Cancers | 2021
A Retrospective 5-Year Single Center Study Highlighting the Risk of Cancer Predisposition in Adolescents and Young Adults
Abstract
Simple Summary Genetic disposition to malignancies represents a significant factor in the diagnosis and treatment of cancer patients, as well as for pre- and post-treatment care of patients and their relatives. In our work, we point out the specific distribution of malignancies in adolescents and young adult patients (AYAs), highlighting the association with an increased risk of genetic predisposition. Genetic disposition requires special attention, especially for AYA patients. Knowledge of an underlying inherited cancer susceptibility facilitates individualized therapies and targeted efforts in cancer surveillance and prevention. With our work, we seek to contribute to a more consistent integration of the screening of AYAs for hereditary cancer predisposition into daily practice in the future. Abstract The knowledge of inherited cancer susceptibility opens a new field of cancer medicine.
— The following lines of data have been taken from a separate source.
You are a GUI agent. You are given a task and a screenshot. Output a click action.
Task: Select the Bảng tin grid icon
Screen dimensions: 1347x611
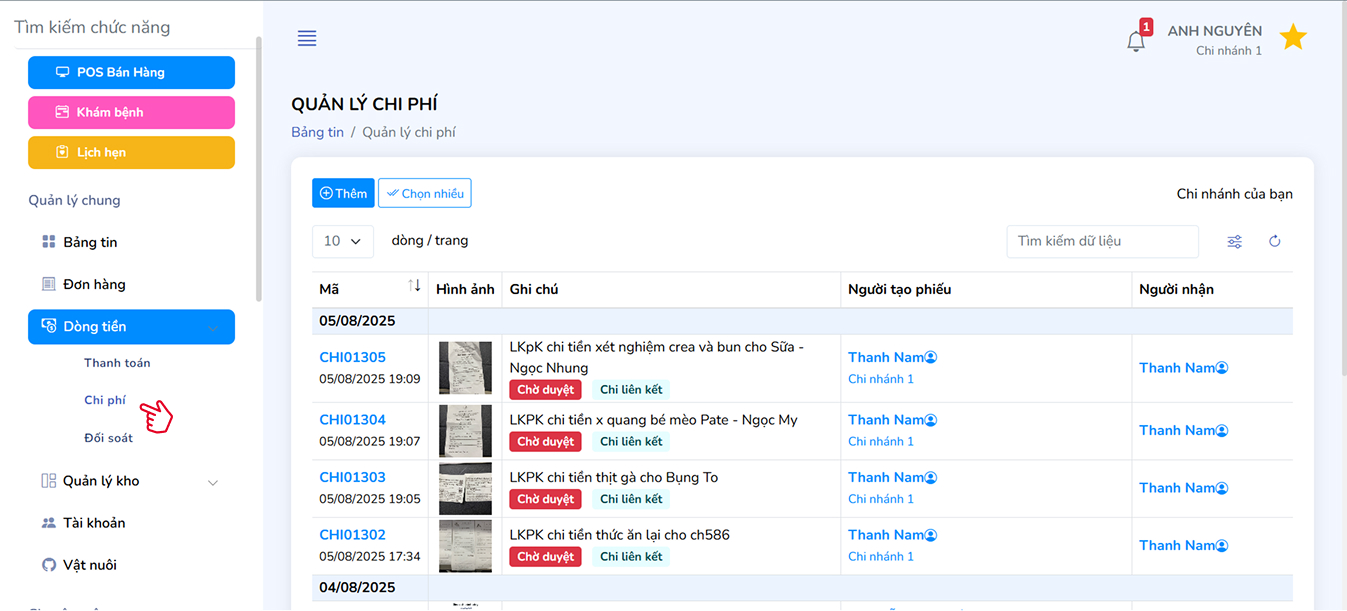pos(48,241)
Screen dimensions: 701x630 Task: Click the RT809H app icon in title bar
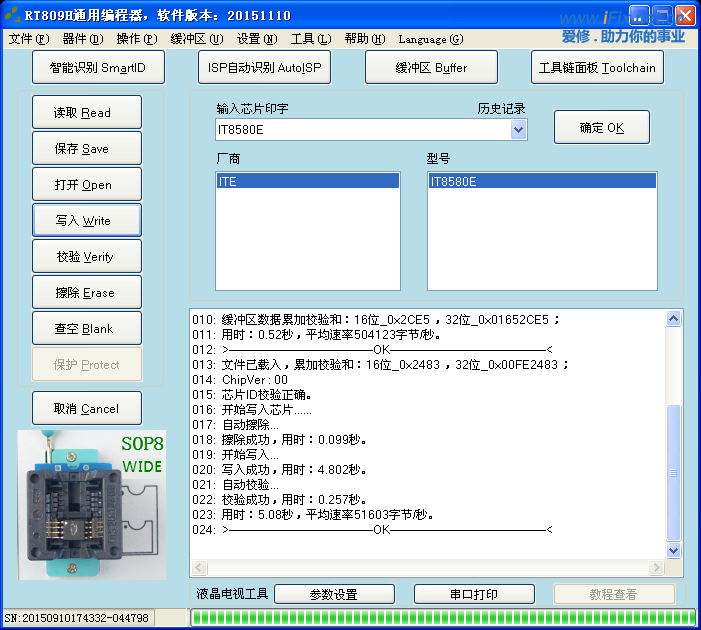(x=12, y=15)
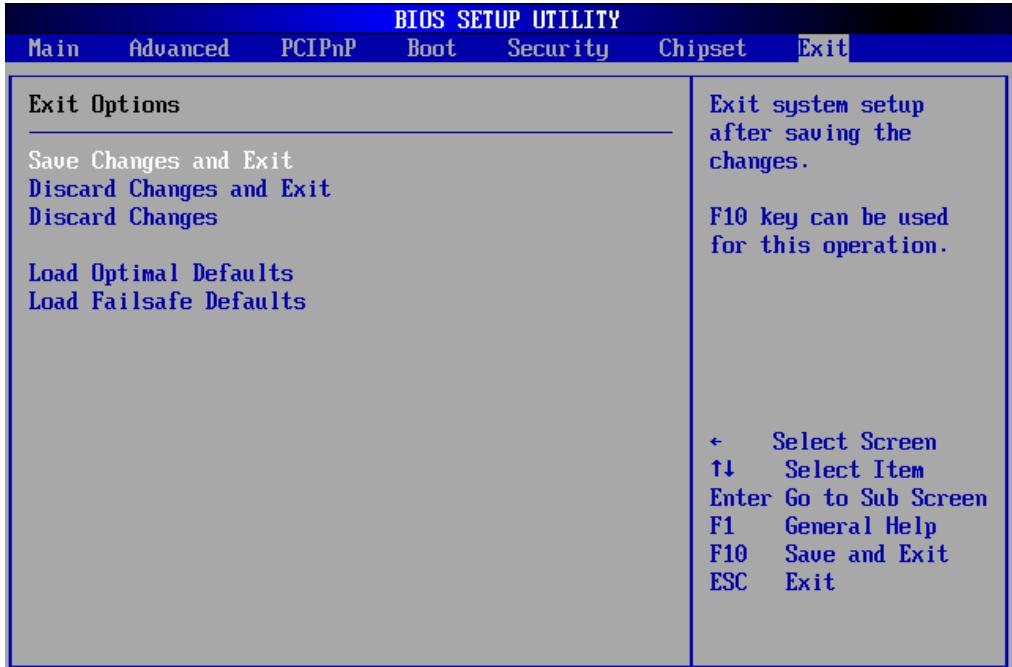Choose Load Failsafe Defaults
Screen dimensions: 1012x667
pos(167,301)
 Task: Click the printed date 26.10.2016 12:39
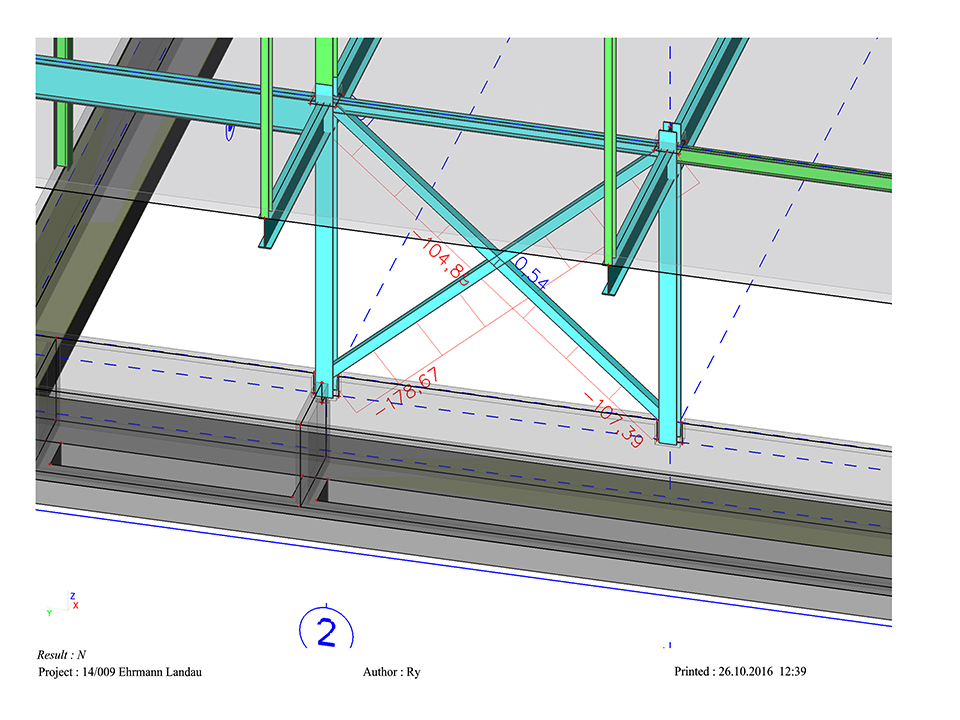pos(741,672)
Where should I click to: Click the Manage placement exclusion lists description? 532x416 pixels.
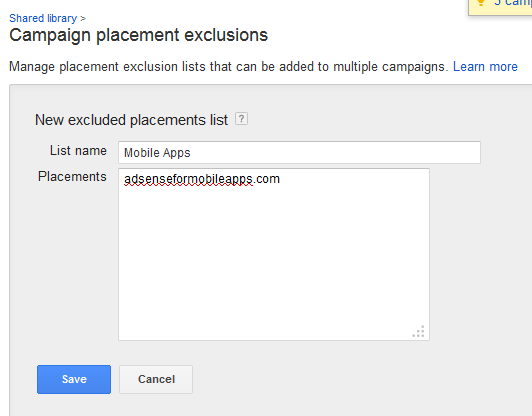click(227, 67)

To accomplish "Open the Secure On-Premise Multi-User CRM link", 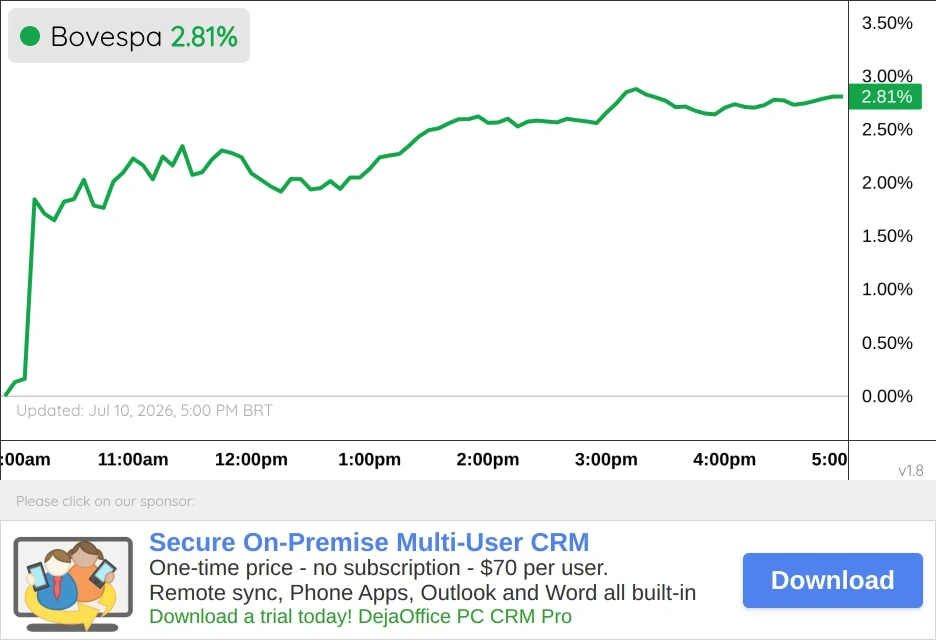I will pos(369,542).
We conducted a retrospective single-center cohort study. Data of AYA cancer patients registered between January 2014 and December 2018 were analyzed. The median age at cancer diagnosis of 704 patients (343 males, 361 females) was 32 years (range, 15–39 years), median follow-up was 181 days (range, 1–1975 days). Solid tumors were diagnosed in 575 (81.7%) patients, hematologic malignancies in 129 (18.3%) patients. Multiple primary cancers were reported in 36 (5.1%) patients. Malignancies that may be indicators of inherited cancer susceptibility were diagnosed in 2.6% of patients with cancers of the endocrine system, in 73% of cancers of the gastrointestinal system, in 88% of tumors of the central nervous system, in 92% of cancers of the urinary tract, and in 59% of head and neck tumors. In addition, all patients with breast cancer, sarcoma, and peripheral nerve sheath tumor were in need of genetic counselling. In sum, at least 181 of 704 (25.7%) AYA cancer patients presented with malignancies suspicious of harboring pathogenic germline variants. Evaluation of AYA cancer patients for hereditary cancer predisposition needs to be integrated into daily practice.